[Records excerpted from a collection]
*** Begin section ***
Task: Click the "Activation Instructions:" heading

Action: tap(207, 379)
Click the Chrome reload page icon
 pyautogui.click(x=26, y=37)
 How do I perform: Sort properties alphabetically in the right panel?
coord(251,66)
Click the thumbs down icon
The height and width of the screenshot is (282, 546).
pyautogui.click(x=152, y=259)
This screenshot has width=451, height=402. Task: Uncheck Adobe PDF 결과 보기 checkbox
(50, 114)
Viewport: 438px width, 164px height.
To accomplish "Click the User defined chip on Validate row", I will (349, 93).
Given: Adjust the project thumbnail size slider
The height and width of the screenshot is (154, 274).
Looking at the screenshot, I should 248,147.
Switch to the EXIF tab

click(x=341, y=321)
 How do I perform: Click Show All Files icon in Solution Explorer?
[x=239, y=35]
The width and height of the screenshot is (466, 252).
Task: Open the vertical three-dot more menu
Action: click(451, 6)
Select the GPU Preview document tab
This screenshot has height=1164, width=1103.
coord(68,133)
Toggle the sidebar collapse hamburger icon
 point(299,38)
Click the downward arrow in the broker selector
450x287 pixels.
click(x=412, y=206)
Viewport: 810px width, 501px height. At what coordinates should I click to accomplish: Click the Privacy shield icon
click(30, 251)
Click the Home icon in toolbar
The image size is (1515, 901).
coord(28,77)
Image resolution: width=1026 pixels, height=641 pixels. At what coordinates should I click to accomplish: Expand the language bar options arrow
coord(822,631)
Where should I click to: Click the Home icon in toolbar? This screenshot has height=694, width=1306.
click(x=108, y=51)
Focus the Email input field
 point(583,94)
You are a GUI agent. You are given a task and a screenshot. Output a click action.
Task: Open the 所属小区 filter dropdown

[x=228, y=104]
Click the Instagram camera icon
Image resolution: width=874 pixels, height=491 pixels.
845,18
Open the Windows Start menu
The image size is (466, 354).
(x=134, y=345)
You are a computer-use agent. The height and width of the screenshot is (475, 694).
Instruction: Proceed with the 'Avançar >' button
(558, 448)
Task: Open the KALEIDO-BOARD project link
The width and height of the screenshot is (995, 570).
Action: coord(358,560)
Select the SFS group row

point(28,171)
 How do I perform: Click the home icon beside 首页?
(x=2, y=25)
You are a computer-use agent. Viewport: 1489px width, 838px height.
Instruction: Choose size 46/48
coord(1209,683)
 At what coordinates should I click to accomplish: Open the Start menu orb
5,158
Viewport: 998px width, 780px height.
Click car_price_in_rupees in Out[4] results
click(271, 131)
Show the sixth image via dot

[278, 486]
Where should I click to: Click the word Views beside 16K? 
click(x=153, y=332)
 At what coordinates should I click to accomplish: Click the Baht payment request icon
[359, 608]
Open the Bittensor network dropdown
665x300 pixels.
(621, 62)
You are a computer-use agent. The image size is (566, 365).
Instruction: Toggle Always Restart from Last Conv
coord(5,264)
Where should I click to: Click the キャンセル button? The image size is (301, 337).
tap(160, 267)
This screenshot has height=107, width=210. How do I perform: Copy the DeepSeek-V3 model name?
*** End section ***
- [Exercise] Go through the records above and copy each one exactly.

- [Answer to the exercise]
Task: Click the "Activation Instructions:" heading

Action: tap(207, 379)
Click the Chrome reload page icon
 pyautogui.click(x=26, y=37)
 How do I perform: Sort properties alphabetically in the right panel?
coord(251,66)
Click the thumbs down icon
The height and width of the screenshot is (282, 546).
pyautogui.click(x=152, y=259)
This screenshot has width=451, height=402. Task: Uncheck Adobe PDF 결과 보기 checkbox
(50, 114)
Viewport: 438px width, 164px height.
To accomplish "Click the User defined chip on Validate row", I will (349, 93).
Given: Adjust the project thumbnail size slider
The height and width of the screenshot is (154, 274).
Looking at the screenshot, I should 248,147.
Switch to the EXIF tab

click(x=341, y=321)
 How do I perform: Click Show All Files icon in Solution Explorer?
[x=239, y=35]
The width and height of the screenshot is (466, 252).
Task: Open the vertical three-dot more menu
Action: click(451, 6)
Select the GPU Preview document tab
This screenshot has height=1164, width=1103.
coord(68,133)
Toggle the sidebar collapse hamburger icon
 point(299,38)
Click the downward arrow in the broker selector
450x287 pixels.
click(x=412, y=206)
Viewport: 810px width, 501px height. At what coordinates should I click to accomplish: Click the Privacy shield icon
click(30, 251)
Click the Home icon in toolbar
The image size is (1515, 901).
coord(28,77)
Image resolution: width=1026 pixels, height=641 pixels. At what coordinates should I click to accomplish: Expand the language bar options arrow
coord(822,631)
Where should I click to: Click the Home icon in toolbar? This screenshot has height=694, width=1306.
click(x=108, y=51)
Focus the Email input field
 point(583,94)
You are a GUI agent. You are given a task and a screenshot. Output a click action.
Task: Open the 所属小区 filter dropdown

[x=228, y=104]
Click the Instagram camera icon
Image resolution: width=874 pixels, height=491 pixels.
845,18
Open the Windows Start menu
The image size is (466, 354).
(x=134, y=345)
You are a computer-use agent. The height and width of the screenshot is (475, 694).
Instruction: Proceed with the 'Avançar >' button
(558, 448)
Task: Open the KALEIDO-BOARD project link
The width and height of the screenshot is (995, 570).
Action: coord(358,560)
Select the SFS group row

point(28,171)
 How do I perform: Click the home icon beside 首页?
(x=2, y=25)
You are a computer-use agent. Viewport: 1489px width, 838px height.
Instruction: Choose size 46/48
coord(1209,683)
 At what coordinates should I click to accomplish: Open the Start menu orb
5,158
Viewport: 998px width, 780px height.
Click car_price_in_rupees in Out[4] results
click(271, 131)
Show the sixth image via dot

[278, 486]
Where should I click to: Click the word Views beside 16K? 
click(x=153, y=332)
 At what coordinates should I click to accomplish: Click the Baht payment request icon
[359, 608]
Open the Bittensor network dropdown
665x300 pixels.
(621, 62)
You are a computer-use agent. The image size is (566, 365).
Instruction: Toggle Always Restart from Last Conv
coord(5,264)
Where should I click to: Click the キャンセル button? The image size is (301, 337).
tap(160, 267)
This screenshot has height=107, width=210. How do I perform: Copy the DeepSeek-V3 model name?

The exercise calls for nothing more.